I had a great one about a month ago. Guy walks in shot thru both radial arteries. Hes holding his arms straight out, both pumping like gysers. Dont know why he didnt push against his chest with them. Its a sight i wont ever forget.

what a great pic I have in my mind!

Specializes in ER.
Middle of the night, we got a frantic call from the medics that they were bringing in a scoop and run, a teenaged boy who had been stabbed in the chest about a block from the ER. He was a traumatic arrest; although none of us expected him to survive, we went through the motions. Someone called the thoracic surgeon and he got there right after we cracked the boy's chest. The blade had penetrated the heart and sliced it up pretty good. The surgeon grabbed some gloves and started repairing the heart right there in the ER, and we were all stunned when he shocked the heart with the internal paddles and it started beating again. Sent him off to ICU and fully expected him to die from sepsis since the repair had been done in the ER rather than in the sterility of the OR. I was shocked into silence when, about a year later, a boy came in with some complaint, and when he took his shirt off and I saw the scar on his chest, I realized it was the same boy. That is the first and only time I have ever seen a traumatic arrest survive after having the chest cracked.

wow - that is great.

Specializes in ER.

My first week in the ER and my first trauma. Mom and some guy driving in the car, restrained. Baby in the corificeat, not restrained. Rollover - baby ejected (still in the corificeat) 100 or so feet - found face down still in corificeat. Comes to the ER, baby is awake, crying... I was at the head of the bed, felt her head: large and boggy.

She was intubated, they flew her to the nearest level 1. Mom seemed wasted and was wheeled on her stretcher to see her after they intubated her - wonder how she felt, knowing that she buckled herself, but not her baby... could've been worse - at least she was in a corificeat. Don't know if she survived after transfer, though.

I wasn't working this night but this is the story I got the next day.Approx. 20 year old male riding ATV while intoxicated (favorite past-time in my state which is why WE refer to them as "after-life transport vehicles).

Task brief. Continue the ER trauma stories above, starting right after the last sentence about the intoxicated young man on the ATV.

Dataset records.

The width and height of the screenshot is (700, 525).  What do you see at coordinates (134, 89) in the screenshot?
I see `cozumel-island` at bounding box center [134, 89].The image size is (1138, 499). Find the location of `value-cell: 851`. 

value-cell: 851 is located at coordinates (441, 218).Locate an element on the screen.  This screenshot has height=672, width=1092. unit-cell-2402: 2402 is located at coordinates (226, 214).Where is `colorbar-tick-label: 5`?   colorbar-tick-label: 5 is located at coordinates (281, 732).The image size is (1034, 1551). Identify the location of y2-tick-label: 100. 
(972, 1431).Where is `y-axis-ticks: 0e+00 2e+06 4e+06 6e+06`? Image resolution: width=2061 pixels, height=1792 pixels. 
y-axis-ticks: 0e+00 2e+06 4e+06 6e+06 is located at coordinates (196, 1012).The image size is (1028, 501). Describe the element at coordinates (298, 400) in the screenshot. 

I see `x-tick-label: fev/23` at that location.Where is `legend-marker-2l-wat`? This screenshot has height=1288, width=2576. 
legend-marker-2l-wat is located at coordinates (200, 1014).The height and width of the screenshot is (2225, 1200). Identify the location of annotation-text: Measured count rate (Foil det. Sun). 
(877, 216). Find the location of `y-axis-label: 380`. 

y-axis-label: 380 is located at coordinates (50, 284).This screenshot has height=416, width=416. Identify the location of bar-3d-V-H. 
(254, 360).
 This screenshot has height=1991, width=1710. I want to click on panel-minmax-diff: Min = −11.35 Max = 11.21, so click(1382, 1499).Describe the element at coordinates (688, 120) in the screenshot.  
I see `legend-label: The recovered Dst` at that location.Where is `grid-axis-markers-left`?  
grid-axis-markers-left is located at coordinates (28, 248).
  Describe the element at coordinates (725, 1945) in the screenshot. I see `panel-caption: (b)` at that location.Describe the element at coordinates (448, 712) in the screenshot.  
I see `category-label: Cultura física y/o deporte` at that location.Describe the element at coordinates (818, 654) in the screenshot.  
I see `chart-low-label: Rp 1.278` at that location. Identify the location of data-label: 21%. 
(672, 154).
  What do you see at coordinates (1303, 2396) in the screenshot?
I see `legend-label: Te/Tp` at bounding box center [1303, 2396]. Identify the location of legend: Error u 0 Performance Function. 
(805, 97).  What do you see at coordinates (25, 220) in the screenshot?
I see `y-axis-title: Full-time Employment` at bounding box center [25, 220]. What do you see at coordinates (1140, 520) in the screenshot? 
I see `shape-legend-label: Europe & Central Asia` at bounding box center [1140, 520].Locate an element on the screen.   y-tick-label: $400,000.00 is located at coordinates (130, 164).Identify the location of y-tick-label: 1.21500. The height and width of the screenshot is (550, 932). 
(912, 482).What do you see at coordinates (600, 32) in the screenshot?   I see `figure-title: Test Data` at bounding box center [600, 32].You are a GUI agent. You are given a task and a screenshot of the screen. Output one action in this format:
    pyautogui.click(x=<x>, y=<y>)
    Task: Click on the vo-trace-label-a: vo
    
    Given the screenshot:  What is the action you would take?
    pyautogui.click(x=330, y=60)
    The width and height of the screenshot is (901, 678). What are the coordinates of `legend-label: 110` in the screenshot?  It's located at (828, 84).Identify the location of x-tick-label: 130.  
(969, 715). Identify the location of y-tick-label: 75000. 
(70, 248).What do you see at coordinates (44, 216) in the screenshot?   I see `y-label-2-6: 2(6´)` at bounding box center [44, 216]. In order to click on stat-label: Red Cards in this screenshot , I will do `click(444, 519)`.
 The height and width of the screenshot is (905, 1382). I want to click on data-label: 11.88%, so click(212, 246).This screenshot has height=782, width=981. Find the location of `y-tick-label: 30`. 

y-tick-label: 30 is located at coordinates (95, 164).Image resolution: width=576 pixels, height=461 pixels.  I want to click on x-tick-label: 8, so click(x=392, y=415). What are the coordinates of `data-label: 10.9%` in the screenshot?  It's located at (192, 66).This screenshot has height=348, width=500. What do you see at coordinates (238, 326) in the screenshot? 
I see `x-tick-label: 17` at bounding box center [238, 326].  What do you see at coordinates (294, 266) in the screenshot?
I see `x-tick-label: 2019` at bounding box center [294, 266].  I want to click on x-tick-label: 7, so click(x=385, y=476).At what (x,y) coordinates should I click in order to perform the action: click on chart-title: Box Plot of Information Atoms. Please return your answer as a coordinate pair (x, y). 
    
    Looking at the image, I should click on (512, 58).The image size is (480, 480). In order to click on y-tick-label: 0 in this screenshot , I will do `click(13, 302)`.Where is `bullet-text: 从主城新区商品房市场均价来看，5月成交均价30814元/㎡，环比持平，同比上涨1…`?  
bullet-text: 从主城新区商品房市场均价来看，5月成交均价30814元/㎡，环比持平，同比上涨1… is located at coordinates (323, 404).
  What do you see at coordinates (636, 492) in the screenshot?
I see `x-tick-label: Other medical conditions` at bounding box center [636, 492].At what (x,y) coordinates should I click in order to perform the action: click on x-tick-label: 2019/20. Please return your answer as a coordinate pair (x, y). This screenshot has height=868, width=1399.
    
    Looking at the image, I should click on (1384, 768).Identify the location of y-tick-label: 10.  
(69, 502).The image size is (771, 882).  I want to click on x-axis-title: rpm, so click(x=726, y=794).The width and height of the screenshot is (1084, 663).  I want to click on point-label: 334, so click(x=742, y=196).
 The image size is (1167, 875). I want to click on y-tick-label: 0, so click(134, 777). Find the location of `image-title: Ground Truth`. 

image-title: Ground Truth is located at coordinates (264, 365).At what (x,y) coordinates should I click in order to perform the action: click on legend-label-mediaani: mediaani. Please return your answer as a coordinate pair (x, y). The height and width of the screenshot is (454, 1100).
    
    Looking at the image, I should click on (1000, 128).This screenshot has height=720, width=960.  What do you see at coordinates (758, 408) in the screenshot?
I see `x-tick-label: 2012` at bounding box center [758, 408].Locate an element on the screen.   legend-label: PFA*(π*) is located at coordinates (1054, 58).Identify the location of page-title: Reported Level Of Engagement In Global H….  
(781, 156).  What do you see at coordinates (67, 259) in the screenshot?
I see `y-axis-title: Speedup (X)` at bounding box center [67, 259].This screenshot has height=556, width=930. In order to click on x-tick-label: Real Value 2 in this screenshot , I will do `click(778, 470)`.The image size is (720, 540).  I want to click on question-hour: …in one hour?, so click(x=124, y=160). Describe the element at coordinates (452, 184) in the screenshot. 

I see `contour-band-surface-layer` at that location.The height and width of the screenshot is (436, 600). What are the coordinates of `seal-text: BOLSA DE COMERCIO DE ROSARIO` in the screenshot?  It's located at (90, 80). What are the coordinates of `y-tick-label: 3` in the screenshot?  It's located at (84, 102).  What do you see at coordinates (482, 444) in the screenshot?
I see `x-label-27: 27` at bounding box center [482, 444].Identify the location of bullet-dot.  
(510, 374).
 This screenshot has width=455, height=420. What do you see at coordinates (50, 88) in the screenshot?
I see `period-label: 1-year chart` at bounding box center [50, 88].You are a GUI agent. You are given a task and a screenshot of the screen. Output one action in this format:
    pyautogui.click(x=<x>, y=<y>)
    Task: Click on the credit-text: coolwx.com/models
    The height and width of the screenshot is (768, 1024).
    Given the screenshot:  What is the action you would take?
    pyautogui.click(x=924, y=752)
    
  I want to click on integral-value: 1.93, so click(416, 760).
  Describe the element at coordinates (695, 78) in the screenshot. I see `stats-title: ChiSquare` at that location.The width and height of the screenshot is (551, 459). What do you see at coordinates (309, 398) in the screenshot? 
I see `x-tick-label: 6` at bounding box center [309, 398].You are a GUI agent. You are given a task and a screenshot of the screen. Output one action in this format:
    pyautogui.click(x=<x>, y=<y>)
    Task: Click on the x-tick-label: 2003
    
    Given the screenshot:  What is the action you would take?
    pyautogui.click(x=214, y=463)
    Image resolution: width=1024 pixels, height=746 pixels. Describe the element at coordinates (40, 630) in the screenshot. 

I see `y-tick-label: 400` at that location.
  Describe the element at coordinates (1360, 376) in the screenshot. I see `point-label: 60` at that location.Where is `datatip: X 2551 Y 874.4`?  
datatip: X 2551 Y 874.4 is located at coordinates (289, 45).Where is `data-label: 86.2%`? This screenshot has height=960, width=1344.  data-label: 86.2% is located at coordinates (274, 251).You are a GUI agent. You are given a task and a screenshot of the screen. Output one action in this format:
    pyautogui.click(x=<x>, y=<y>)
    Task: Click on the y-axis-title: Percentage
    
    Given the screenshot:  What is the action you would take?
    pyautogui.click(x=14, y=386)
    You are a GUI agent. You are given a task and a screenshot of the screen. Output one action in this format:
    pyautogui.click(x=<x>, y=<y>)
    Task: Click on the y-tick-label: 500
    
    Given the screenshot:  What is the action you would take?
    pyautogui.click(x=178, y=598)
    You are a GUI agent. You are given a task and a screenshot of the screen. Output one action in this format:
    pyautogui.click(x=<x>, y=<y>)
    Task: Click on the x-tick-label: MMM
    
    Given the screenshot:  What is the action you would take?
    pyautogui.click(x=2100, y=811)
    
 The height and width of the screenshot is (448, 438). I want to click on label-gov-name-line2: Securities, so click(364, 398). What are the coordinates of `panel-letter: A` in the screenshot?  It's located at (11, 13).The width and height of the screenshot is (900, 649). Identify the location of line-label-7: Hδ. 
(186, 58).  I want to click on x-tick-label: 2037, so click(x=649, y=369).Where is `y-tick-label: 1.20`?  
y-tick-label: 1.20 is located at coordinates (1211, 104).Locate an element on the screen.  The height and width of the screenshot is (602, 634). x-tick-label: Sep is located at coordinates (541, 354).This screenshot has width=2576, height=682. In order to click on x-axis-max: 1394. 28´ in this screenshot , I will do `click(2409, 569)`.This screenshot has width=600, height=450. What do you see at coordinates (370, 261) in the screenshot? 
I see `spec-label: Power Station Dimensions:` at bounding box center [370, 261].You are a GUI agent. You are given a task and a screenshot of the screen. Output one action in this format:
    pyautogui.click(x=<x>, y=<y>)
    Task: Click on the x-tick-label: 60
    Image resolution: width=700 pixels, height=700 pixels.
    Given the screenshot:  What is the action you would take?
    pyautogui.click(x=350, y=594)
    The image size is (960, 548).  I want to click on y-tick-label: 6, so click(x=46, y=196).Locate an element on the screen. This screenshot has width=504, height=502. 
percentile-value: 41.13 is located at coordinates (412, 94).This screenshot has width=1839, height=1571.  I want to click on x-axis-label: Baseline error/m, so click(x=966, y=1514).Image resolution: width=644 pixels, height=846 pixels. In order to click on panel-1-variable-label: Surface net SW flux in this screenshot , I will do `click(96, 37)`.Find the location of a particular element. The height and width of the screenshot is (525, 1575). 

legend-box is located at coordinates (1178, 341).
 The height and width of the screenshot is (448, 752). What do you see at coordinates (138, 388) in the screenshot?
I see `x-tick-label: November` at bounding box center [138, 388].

Answer for the task.
The young man flips up onto a telephone pole and his scrotum was caught(and ripped) on the steps of the pole (the little metal things sticking out that lineman climb). EMS arrive, scoop and run to the ER trying to control bleeding. The guy ended up going to the OR.

But the best part, is the young man's best friend saw that his buddies "family jewels" were dangling and grabs them off the pole and is in hot pursuit of the squad with his prize in tow.

No one knows what happened to the young man, other than he lived to tell the tale. But everyone in the ER learned the definition of a "true friend" that night and is now an expression for how we treat each other.....

Any, "you know I have your back" is quickly followed by, "yeah, but would you grab my n*ts off a pole?":coollook:

Specializes in ER.

Teenager who was with a "friend". The friend accused him of stealing and "showed him how thay take care of people like that where he was from". He slit his throat from ear to ear. The first officer on the scene saved the kids life. He held a roll of paper towels to the wound. He was swirling the drain on arrival. A trail of blood from the squad entry to room #2. We initiated 2 lg bore IV's, and did RSI. He was shipped to the local level I trauma center where they sewed him up and sent him home after r/o with an ultrasound. I saw him a couple of years later and he realized how lucky he was to be alive.

Specializes in Emergency Room.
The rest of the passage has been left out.